#### [Work to be completed]
Skip the pictures and write out, word for word, the lines below from the one with "Task: Click the banknote" through the one with "Image resolution: width=754", inclusive.

Extracted records:
**********
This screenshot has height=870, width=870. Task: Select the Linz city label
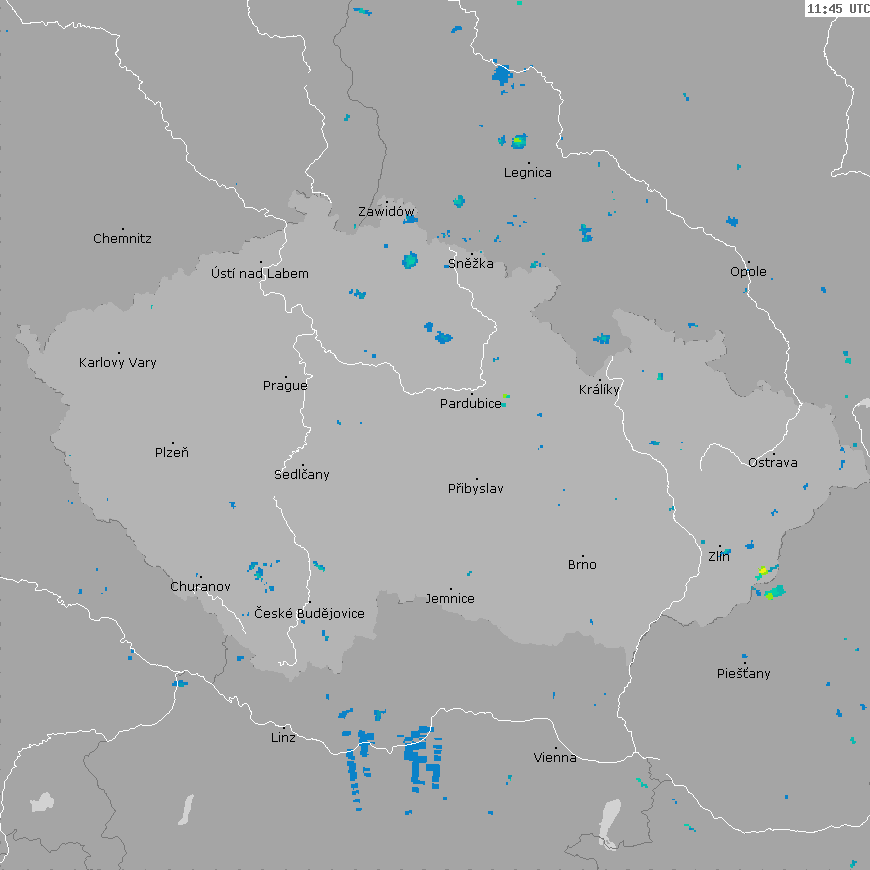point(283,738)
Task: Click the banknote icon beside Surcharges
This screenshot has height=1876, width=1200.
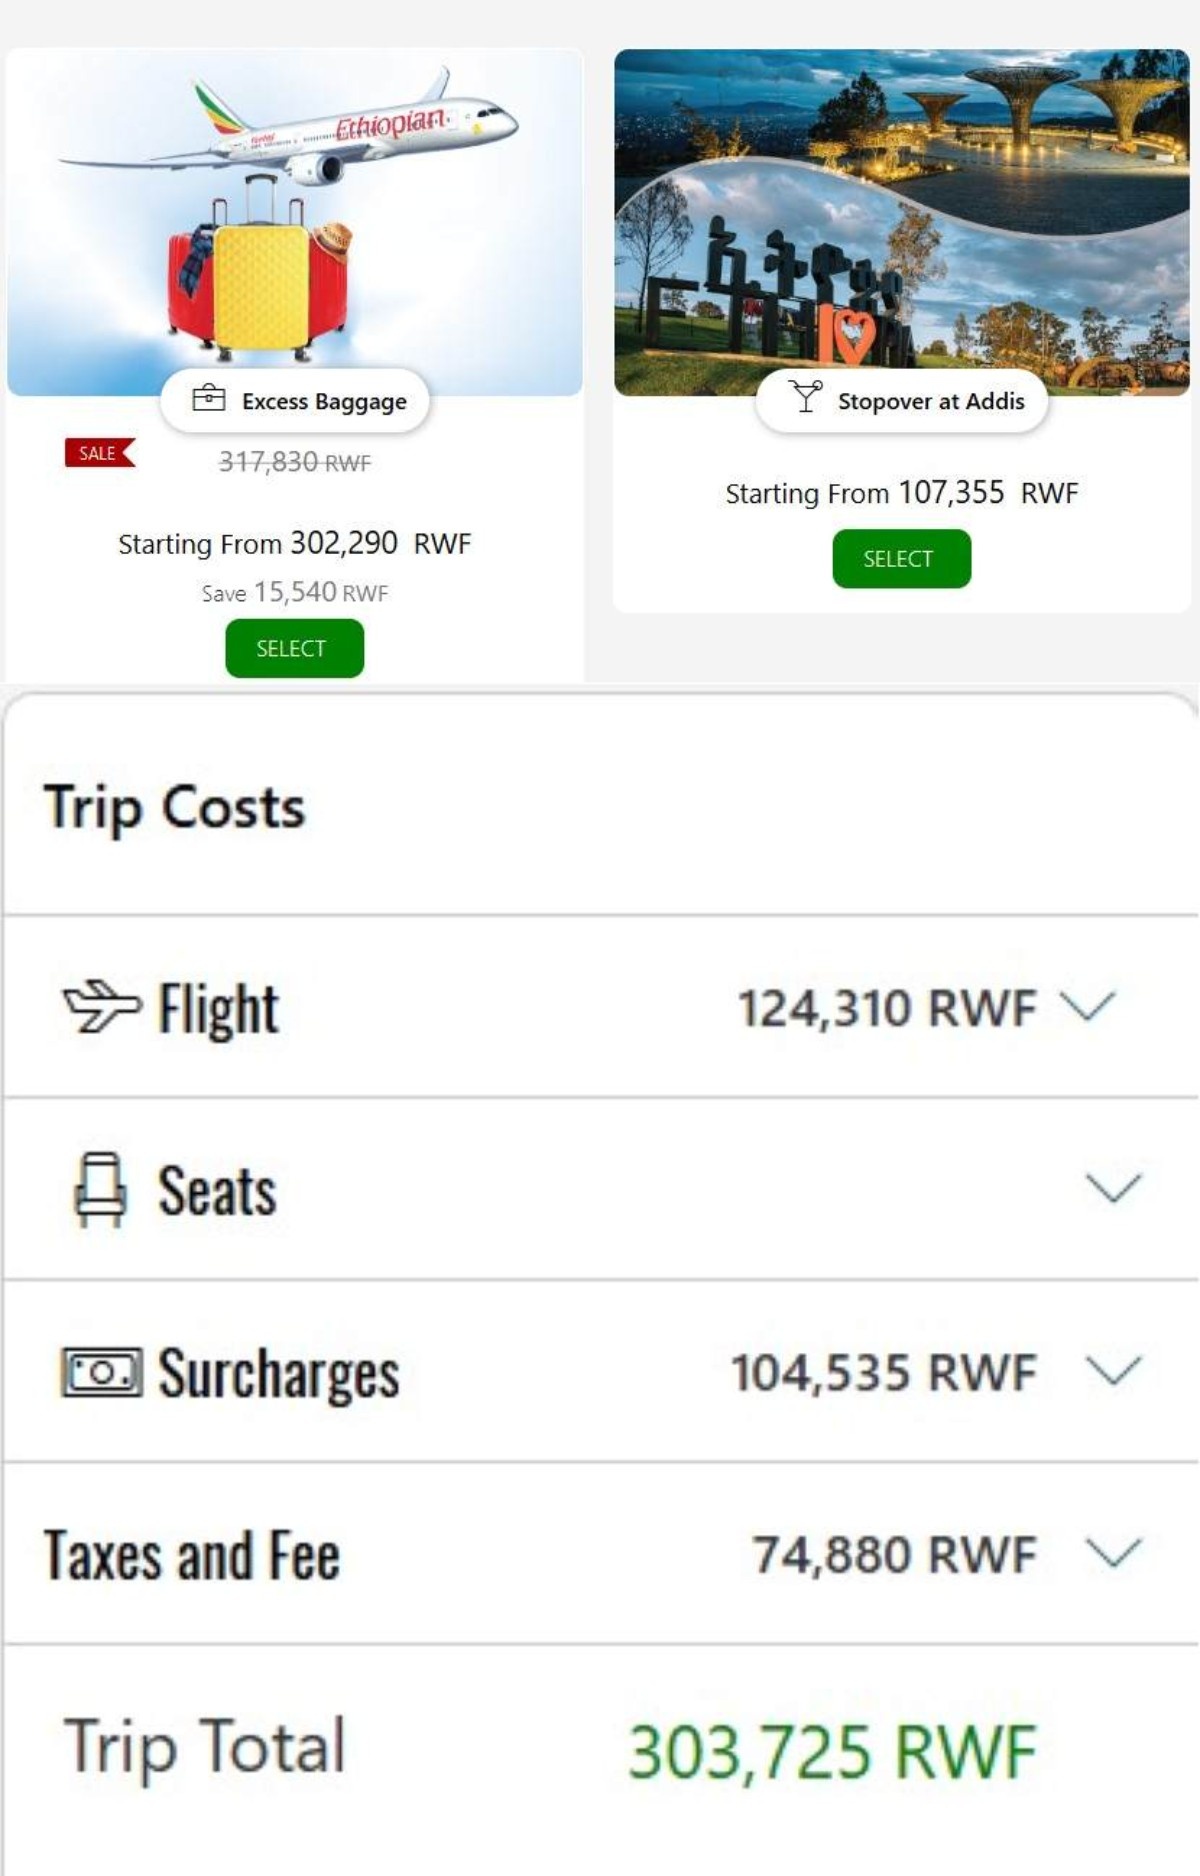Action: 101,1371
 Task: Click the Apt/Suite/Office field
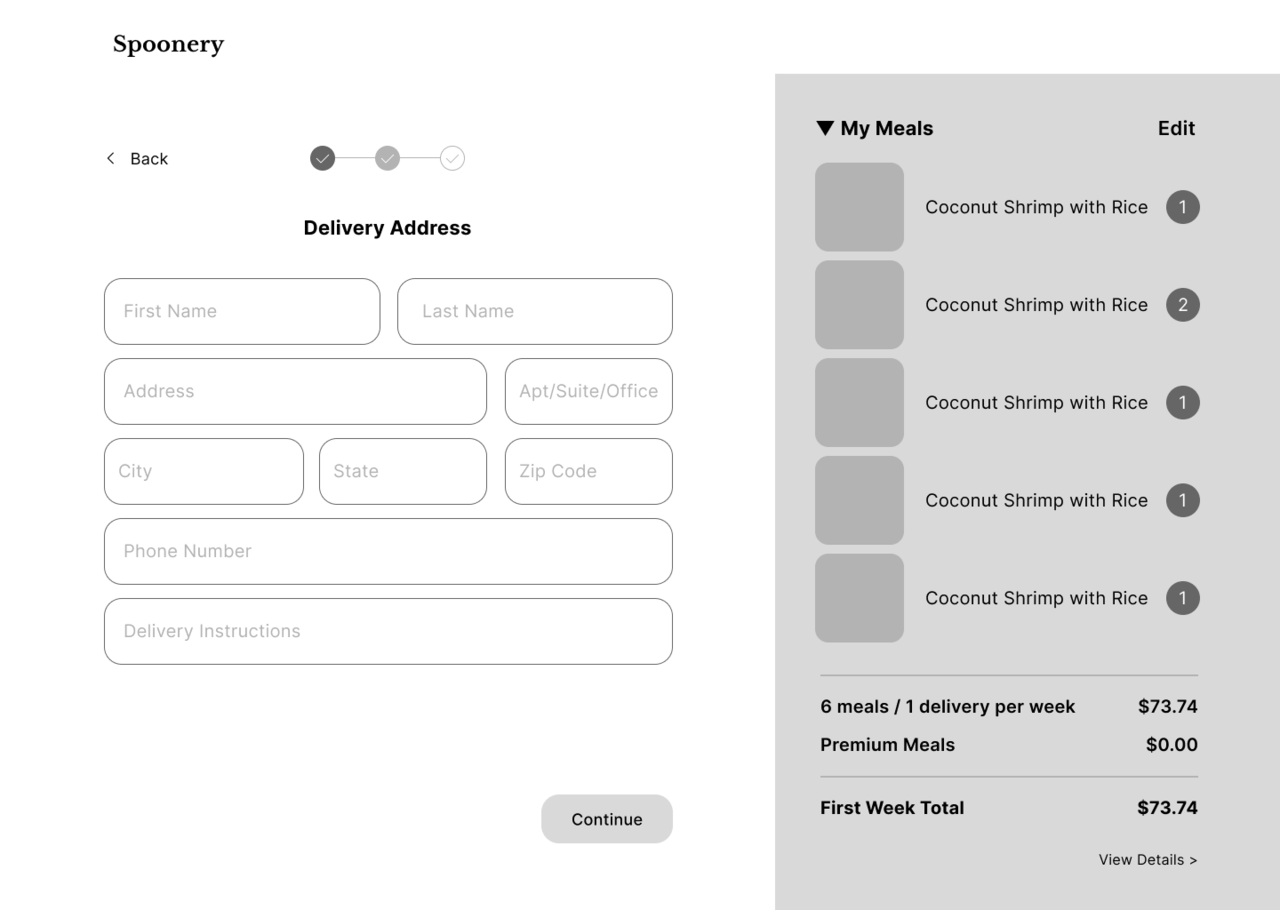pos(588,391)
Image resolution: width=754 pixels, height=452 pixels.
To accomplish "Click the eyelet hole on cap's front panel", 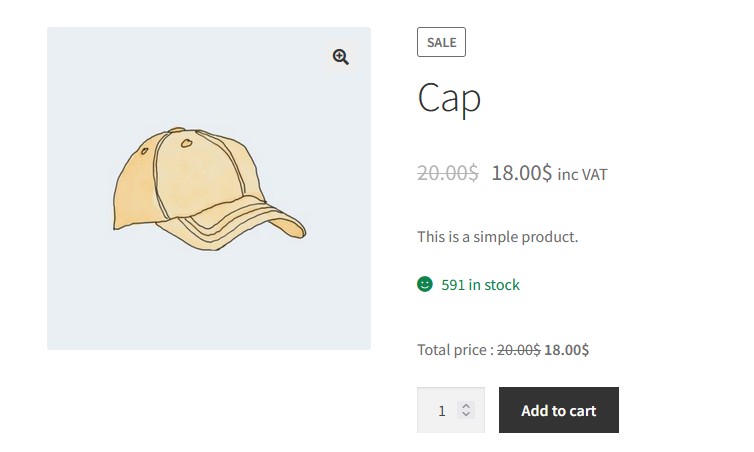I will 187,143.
**********
#### [Written response]
Task: Click the banknote icon beside Surcharges
This screenshot has height=1876, width=1200.
Action: 101,1371
 Task: Click the Apt/Suite/Office field
pos(588,391)
Image resolution: width=754 pixels, height=452 pixels.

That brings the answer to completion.